Mamata Banerjee’s Confrontational Politics

Instead of strengthening the electoral process, Chief Minister Mamata Banerjee has chosen confrontation. Her gherao of the Election Commission, public verbal attacks on constitutional bodies, and her party’s obstructions of SIR teams on the ground indicate a mindset that sees institutional checks as political threats.

The irony is not lost. The very same exercise was carried out without incident in Bihar and found appreciation across parties. Bengal has, however, converted a technical clean-up exercise into full-scale battle.

The legal strategy of the TMC leadership also appears to weaken. Having lost the legal battle, they have started depending upon political street pressure – blocking the BLOs, crowding the revision centres, and questioning every corrective step the Commission undertakes. This not only obstructs SIR but undermines the democratic credibility of the state.

The Case for Paramilitary Support

Given the extent of intimidation, the presence of paramilitary forces is no longer a demand but a necessity. Only neutral forces can ensure that the process goes on uninterruptedly when the administrative machinery of a state gets overpowered by partisan networks.

The BJP leaders said in many districts, the TMC-backed groups were not allowing genuine voters to file forms and were threatening those who exposed fraud. Till now, more than 60 per cent of the forms have been submitted, but reports from the field indicate that unless security is significantly strengthened, the remaining process might be compromised.

What is at Stake: Democracy Itself

In the end, the problem is larger than party politics. Faulty voter lists translate into dilution of citizenship. Illegal voters being added while poor, genuine citizens are kept out erode the very foundation of electoral democracy.

The SIR is not just an administrative checklist; it’s a litmus test of West Bengal’s commitment to clean and fair elections. A state that once prided itself on fierce political awareness now finds itself under the shadow of manipulated lists, cross-border irregularities, and state-sponsored obstruction.

If left unchecked, Bengal does indeed run the risk of being a cautionary tale in the democratic story of India.

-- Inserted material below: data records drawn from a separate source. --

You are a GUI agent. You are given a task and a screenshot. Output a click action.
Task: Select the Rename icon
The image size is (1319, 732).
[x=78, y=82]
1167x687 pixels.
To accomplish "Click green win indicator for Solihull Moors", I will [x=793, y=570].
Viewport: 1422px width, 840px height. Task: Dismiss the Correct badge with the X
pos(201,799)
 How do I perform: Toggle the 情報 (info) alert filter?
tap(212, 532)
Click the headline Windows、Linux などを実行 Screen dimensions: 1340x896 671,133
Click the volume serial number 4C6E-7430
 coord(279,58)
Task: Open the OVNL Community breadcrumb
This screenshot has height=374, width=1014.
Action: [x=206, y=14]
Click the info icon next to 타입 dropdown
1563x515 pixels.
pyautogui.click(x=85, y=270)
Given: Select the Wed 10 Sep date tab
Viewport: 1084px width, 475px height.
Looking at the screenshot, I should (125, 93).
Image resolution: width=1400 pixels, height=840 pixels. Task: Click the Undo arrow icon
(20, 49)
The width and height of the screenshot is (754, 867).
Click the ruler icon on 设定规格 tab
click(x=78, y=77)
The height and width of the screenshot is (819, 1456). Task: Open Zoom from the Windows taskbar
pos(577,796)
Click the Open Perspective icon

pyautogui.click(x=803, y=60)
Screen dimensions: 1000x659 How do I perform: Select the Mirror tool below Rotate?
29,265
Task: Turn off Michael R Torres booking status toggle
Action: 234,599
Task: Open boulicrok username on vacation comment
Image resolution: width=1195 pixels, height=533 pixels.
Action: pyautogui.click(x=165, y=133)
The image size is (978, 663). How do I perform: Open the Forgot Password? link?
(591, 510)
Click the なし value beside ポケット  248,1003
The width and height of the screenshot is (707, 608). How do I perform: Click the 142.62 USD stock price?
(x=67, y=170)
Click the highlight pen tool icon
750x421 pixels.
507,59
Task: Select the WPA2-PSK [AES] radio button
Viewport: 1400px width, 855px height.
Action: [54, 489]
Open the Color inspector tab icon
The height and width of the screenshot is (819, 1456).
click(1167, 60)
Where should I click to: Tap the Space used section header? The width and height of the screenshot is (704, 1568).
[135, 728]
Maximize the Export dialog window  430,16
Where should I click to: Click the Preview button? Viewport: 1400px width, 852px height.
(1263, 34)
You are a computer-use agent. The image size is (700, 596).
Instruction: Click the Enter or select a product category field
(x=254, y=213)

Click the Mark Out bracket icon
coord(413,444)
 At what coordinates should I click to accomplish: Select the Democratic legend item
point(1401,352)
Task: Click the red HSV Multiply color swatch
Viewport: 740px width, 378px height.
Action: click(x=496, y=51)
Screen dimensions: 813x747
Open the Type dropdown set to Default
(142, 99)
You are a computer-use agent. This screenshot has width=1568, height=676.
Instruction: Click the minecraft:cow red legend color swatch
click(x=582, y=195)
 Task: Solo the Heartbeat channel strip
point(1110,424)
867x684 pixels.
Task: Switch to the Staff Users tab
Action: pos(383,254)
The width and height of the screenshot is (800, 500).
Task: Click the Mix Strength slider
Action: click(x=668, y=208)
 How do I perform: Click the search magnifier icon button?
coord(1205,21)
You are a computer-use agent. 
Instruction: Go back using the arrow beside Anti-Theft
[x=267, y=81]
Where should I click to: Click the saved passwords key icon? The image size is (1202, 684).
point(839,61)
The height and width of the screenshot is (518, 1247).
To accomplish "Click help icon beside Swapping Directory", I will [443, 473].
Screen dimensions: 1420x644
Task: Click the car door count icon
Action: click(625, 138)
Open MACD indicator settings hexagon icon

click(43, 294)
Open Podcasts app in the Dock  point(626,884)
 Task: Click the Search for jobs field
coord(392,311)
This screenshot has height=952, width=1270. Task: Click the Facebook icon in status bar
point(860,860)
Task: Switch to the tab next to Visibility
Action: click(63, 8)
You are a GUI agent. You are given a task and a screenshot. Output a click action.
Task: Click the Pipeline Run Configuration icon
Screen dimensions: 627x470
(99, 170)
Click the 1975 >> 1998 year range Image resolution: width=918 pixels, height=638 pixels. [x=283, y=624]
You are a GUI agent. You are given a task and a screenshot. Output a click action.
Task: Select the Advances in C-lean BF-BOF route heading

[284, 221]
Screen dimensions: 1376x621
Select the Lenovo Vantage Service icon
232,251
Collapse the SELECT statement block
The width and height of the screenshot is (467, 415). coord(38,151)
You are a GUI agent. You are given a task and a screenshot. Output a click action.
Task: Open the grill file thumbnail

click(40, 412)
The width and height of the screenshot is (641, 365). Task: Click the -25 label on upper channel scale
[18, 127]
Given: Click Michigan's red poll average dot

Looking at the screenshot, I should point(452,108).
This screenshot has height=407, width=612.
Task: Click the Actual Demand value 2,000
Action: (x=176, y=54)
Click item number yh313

A Moment for Judicial Clarity Many believe that the stand of the Supreme Court is going to be firm. The judiciary cannot offer political indulgence when a constitutional body attempts to cleanse the voter roll and the State government openly obstructs it. Legal observers anticipate that the Court is going to sustain the authority of the Commission in view of the pattern of non-cooperation exhibited by the TMC government. Conclusion: Bengal at a Crossroads The SIR crisis underlines an essential fact about governance in West Bengal: a government that is afraid of scrutiny is afraid of democracy per se. The non-cooperation by Mamata Banerjee-administrative reluctance, legal failures, and street mobilization-paints a picture of a leadership cornered by its political dependencies. Success or failure of the SIR will thus determine whether Bengal’s elections are credible in the future. The state today stands at a crossroad, and every direction taken will determine the shape of its democratic soul for years to come.